As we continue to wait to be allowed to meet and begin caring for our son, we’ve gone through a million emotions. There has been hope, despair, anger, frustration, gratitude, and more. Each day that we are delayed again, I begin to think it may never happen. I struggle with the depth of my feelings-I want so desperately to bring our boy home. At this point, to us, he is as much our son as any legal documents will ever make him. We long for the day he is in our arms. As I was crying out to God this morning He gave me two things: a thought and a prayer. I thought I might share them with you.
All of the sudden, in the midst of my desperate crying out to Him, He reminded me that I asked for this pain. Umm, what? He brought to mind something I once said. I said it with confidence and a bit of pride in myself for my profound thinking. I said that one reason I wanted to adopt a child was to better know God, since He himself is an adoptive parent. I was so smug in justifying this adoption. I pictured the joy of bringing home a child. I imagined the life I would give him that was so much better than what he would have had without us. I thought of bestowing a name on a child whose last name was formerly “desconocido,” unknown. I imagined how God felt when he did all these things for me. Wouldn’t it be great to know God in this new dimension?

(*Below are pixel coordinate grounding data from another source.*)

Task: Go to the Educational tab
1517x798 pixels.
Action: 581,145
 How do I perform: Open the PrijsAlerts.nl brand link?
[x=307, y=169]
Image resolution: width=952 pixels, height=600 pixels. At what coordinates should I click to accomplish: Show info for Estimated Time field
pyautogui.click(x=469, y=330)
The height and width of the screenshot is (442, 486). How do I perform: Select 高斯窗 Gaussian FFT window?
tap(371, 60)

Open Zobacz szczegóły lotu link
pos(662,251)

This morning I did come to know God better, but not in any of the “fields of daisies and sunshine” ways I had imagined. As I let the pain wash over me and willed myself to enter into it instead of hide from it (thanks Violet!), I began to understand my heavenly Father in a totally new way. I felt the pain a parent feels at being separated from their child. I recognized the desperate waiting to bring home a child through a process out of your control. It isn’t that God doesn’t have the power to “make” us come home, but He chooses not to exercise it, thus allowing us the free choice to choose Him. He waits for the children he longs to adopt into His family. He wants so much to give them His name, to give them a better and fuller life.
I still hope to know God in the joyful side of adoption but right now He is allowing me to receive some of what I asked for-knowing Him in His longing and desperate waiting. Even though it wasn’t what I was thinking of when I asked for it, I am choosing to be thankful that He allows me to see His heart in a new way. We know God calls us to “do hard things” so that we may become stronger and more mature in our faith and so that we can know Him in His sufferings. How is it that I forget that when I am actually in those sufferings?

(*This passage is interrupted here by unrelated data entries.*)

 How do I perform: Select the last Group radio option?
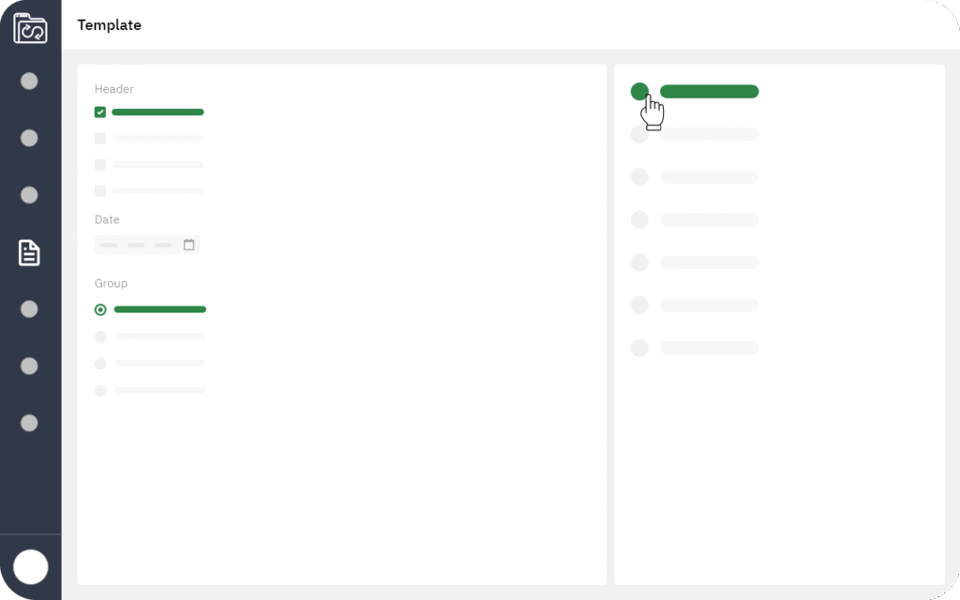point(100,390)
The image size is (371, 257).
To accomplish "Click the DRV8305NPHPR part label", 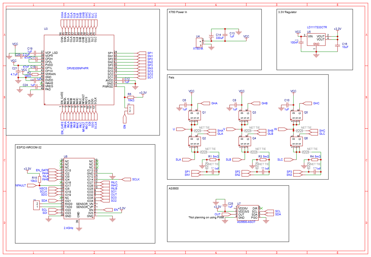I will [x=78, y=68].
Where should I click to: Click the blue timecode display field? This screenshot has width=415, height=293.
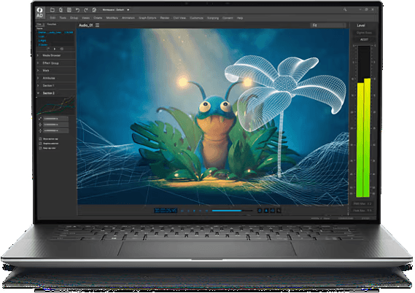166,211
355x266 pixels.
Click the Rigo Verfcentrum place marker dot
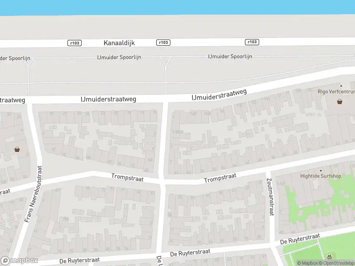pos(341,86)
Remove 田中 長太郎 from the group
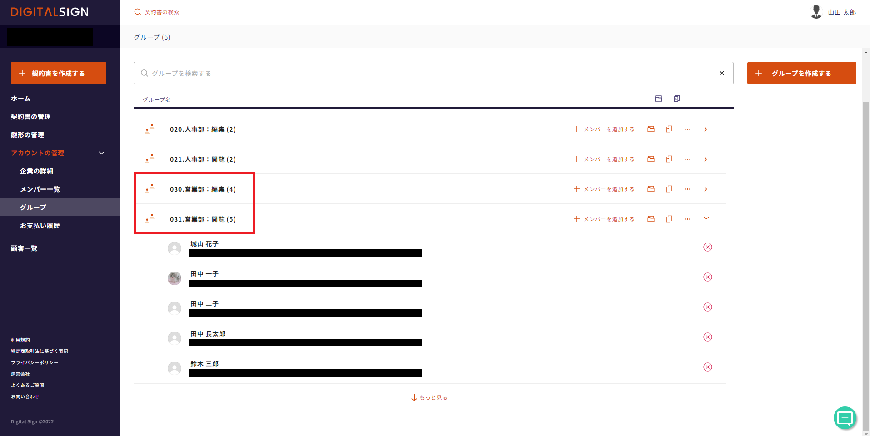This screenshot has height=436, width=870. tap(708, 337)
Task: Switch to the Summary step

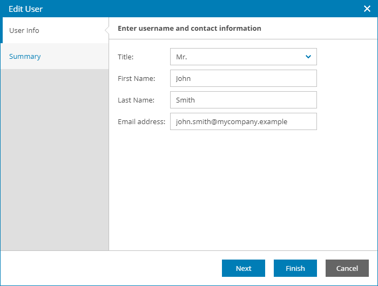Action: (25, 56)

So this is the prayer He gave me when my own words failed me and I had no new prayer to pray:
“God, you know the pain of being separated from your children….from the child you wait to adopt. You know the depth of our pain today. Once, you moved heaven and earth to bring the children you are adopting home. Won’t you move heaven and earth once again, to bring our son home? You are the only one who can.”
Will you pray this with us today?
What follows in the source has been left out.